Belum ada keterangan dari pihak Pemerintahan Desa Kutamendala, kapan berdirinya Desa ini, dan sejak tahun berapa mulai ada Kepala Desa, atau mungkin saya yang kurang informasi. Setahu saya yang lahiran 70 an, Kepala Desa yang masih ingat jaman itu adalah Bapak Muklis, Balai Desanya sekarang jadi umah Lawet, setelah itu Balai Desa sampai sekarang di Sidodadi, seingat saya Kepala Desanya sudah Bapak Solikhin, alfalah. Tiga kali mengalami Masa Kepala Desa, Solikhin Nudin, Abdul Latief, dan Tadjudi, butuh informasi lebih banyak dari para pelaku sejarah siapa sebelum mereka Kepala Desanya, ini penting sesuai amanat Presiden Soekarno " JAS MERAH " Jangan sekali-kali Melupakan Sejarah. Kalau tingkat Nasional, keluarga mantan Presiden mendapat penghormatan luar biasa, ada Fasilitas anggaran untuk mereka, bagaimana dengan tingkat Desa, apakah ada penghormatan semacam itu, saya terus terang tidak mengetahui, seperti tidak tahunya kapan dan siapa saja Kepala Desa Kutamendala, sebelum tahun 70 an.

Banyak peristiwa terjadi selama kurun waktu sejak tahun 80 an sampai sekarang, dan yang masih hangat dalam benak setiap orang yang mengalami adalah masa-masa awal 90 an, peristiwa yang membuat banyak orang tidak nyaman, pertama adalah saat Demonstrasi di Balai Desa yang berakhir ricuh, dan hancurnya Balai Desa, cerita ini akan dikenang sampai kapanpun, karena sampai masuk Media Massa, itu terjadi awal 90 an, dan diakhir 90 an, peristiwa penebangan hutan jati setelah masa Reformasi, berujung pada gundulnya hutan dan sempat terjadi bentrok dengan polisi Brimob masuk kampung, berakhir dengan banyak saudara kita yang masuk penjara akibat peristiwa tersebut, gara-gara kayu jati, selanjutnya ada peristiwa yang juga menhebohkan pada tahun itu, ketika para suporter Persebaya yang kecewa final Liga Indonesia antara PERSEBAYA VS PSIS dipindah dari Jakarta, PSIS menang dan suporter Persebaya ( Bonek ) yang kecewa melempari bangunan, stasiun yang mereka lewati dari Jakarta ( stasiun Senen ), berakhir di Klenongan Kutamendala, tepatnya di Pandansari, peristiwa itu sangat memilukan, dan sangat tidak diharapkan.
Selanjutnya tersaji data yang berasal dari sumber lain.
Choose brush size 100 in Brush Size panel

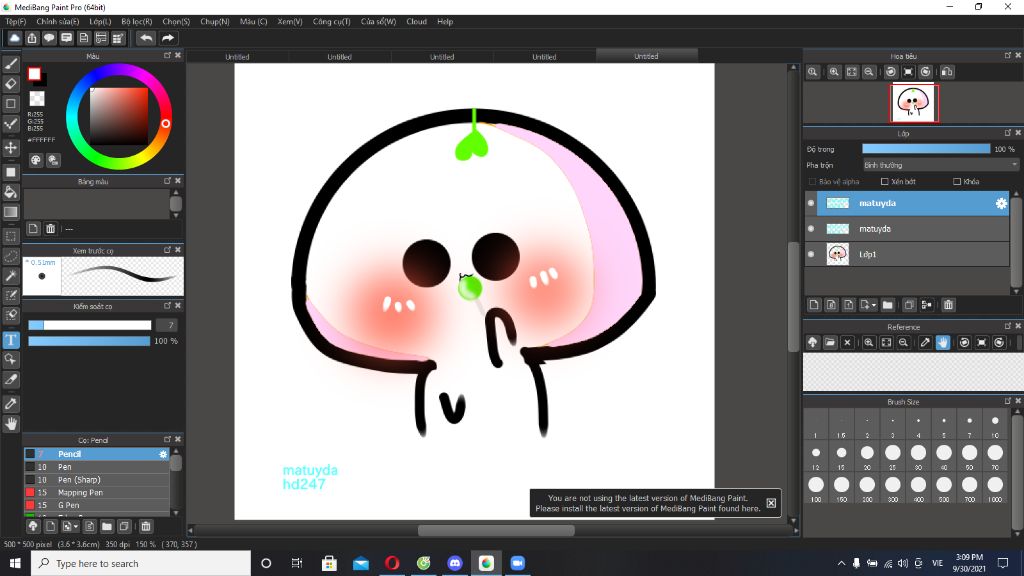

Masih ditahun 90 an, awal diberlakukannya partai lebih dari tiga, juga ada insiden kerusuhan akibat salah faham di Balai Kambang, namun tidak seheboh Demonstrasi di Bali Desa dan tawuran massa dengan Bonek. Banyak peristiwa yang tetap dikenang dan disayangkan, tergantung dari sudut mana melihatnya, pembebasan tanah misalnya, adanya SMK N Tonjong, PUSKESMAS, POM BENSIN, dan Kuburan Gardu Yang semakin sempit, karena pelebaran jalan, itu juga menjadi catatan sejarah Kelurahan Kutamendala. Ada lagi peristiwa isyu Ninja yang meracuni sumur warga, dan mengancam keberadaan para Ustad dan Kiyai, sehingga hampir disetiap dukuh mengadakan penjagaan ketat dengan mendirikan pos-pos ronda, peristiwa salah tangkap penebang kayu jati ( Blandong ) juga mewarnai ditahun 90 an, ini perlu diceritakan kepada generasi penerus Kutamendala, agar dikemudian hari Peristiwa yang membuat tidak nyaman Masyarakat tidak terjadi lagi.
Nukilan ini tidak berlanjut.